Work instructions: Return the span of the 3D printed plate testing text below verbatim, beginning at "Types of 3D" and stopping after "bronze, sand molds)".

Types of 3D Printed Plate Samples We Test

• FDM‑printed plates (material: PLA, ABS, PETG, PC, Nylon, TPU, carbon‑fiber reinforced PLA)
• SLA/DLP‑printed plates (photopolymer resins – standard, tough, flexible, high‑temperature, castable)
• SLS‑printed plates (nylon PA12, glass‑filled nylon, polypropylene, TPU)
• SLM/DMLS‑printed plates (metals: aluminum AlSi10Mg, titanium Ti6Al4V, stainless steel 316L and 17‑4PH, Inconel 718, cobalt chrome)
• Binder jetting plates (stainless steel, bronze, sand molds)
• Multi‑material and composite 3D printed plates (continuous carbon fiber reinforced filaments, dual‑extrusion combinations)
• Lattice‑structured and topology‑optimized plates (gyroid, diamond, honeycomb, auxetic patterns)
• Plates with different printing orientations (flat (XY), edge (XZ), upright (YZ), and angled)
• Plates with variable infill densities (10%, 30%, 50%, 100%) and infill patterns (grid, triangular, cubic, honeycomb, concentric)
• Post‑processed plates (annealed, UV cured, chemically smoothed, machined, coated)

Vibration Testing Methods for 3D Printed Plates

Vibration tests simulate the oscillatory dynamic loads encountered by components during transportation, operation, or adjacent machinery operation. Our laboratory performs both sinusoidal and random vibration tests.

• Test setup and fixturing – The 3D printed plate is mounted onto a vibration shaker using a rigid fixture that matches the intended mounting condition (fully clamped on edges, clamped on two edges, or simply supported). Care is taken to ensure that the fixture’s natural frequencies are at least three times higher than the maximum test frequency to avoid extraneous resonances.
• Modal analysis (experimental modal testing – EMA) – Before durability testing, we perform modal analysis to identify the natural frequencies (resonances) and mode shapes of the plate. A small accelerometer (mass < 2 g) is attached to the plate, and a broadband random excitation or a swept sine input is applied. The frequency response function (FRF) is calculated. For 3D printed plates, the first bending mode and first torsional mode are typically the most critical. Results are presented as a table of natural frequencies (Hz) and damping ratios (%). This information is essential for avoiding resonance in service and for selecting test frequencies.
• Sinusoidal sweep vibration test – The plate is subjected to a sinusoidal excitation whose frequency increases (or decreases) logarithmically across a specified range (e.g., 5–200 Hz) at a constant acceleration amplitude (e.g., 1 g, 2 g, 5 g). The sweep rate is typically 1 octave per minute. The test may include dwell periods at identified resonances to accelerate fatigue damage. Acceptance criteria: no visible cracks, no resonant frequency shift exceeding 5%, and no through‑thickness fractures.
• Random vibration test (more representative of real‑world environments) – A random vibration power spectral density (PSD) profile is applied. Typical profiles: transportation vibration (0.005–0.05 g²/Hz from 5–200 Hz), automotive suspension vibration (0.01–0.1 g²/Hz from 5–200 Hz), or aerospace random spectra (0.01–0.5 g²/Hz from 20–2000 Hz). The test duration ranges from 30 minutes to 8 hours per axis. The root mean square (RMS) acceleration is calculated. We monitor the plate’s response via an accelerometer and control the shaker using a closed‑loop controller. Failure is defined as through‑cracking, delamination (for FDM layers), or measured natural frequency drop > 20% from initial.

Provided data:
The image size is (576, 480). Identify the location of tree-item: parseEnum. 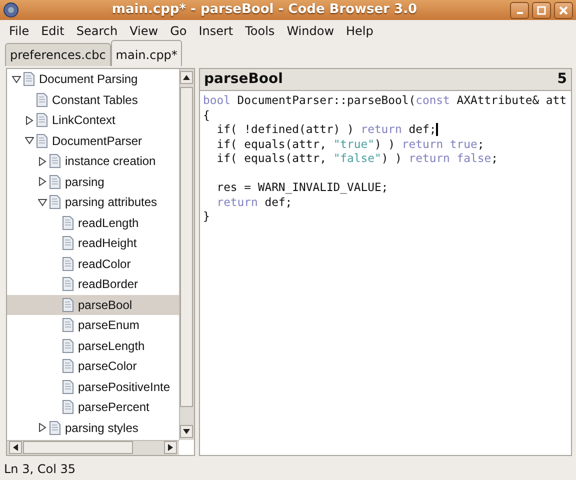
(93, 326).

Result of this task:
Types of 3D Printed Plate Samples We Test

• FDM‑printed plates (material: PLA, ABS, PETG, PC, Nylon, TPU, carbon‑fiber reinforced PLA)
• SLA/DLP‑printed plates (photopolymer resins – standard, tough, flexible, high‑temperature, castable)
• SLS‑printed plates (nylon PA12, glass‑filled nylon, polypropylene, TPU)
• SLM/DMLS‑printed plates (metals: aluminum AlSi10Mg, titanium Ti6Al4V, stainless steel 316L and 17‑4PH, Inconel 718, cobalt chrome)
• Binder jetting plates (stainless steel, bronze, sand molds)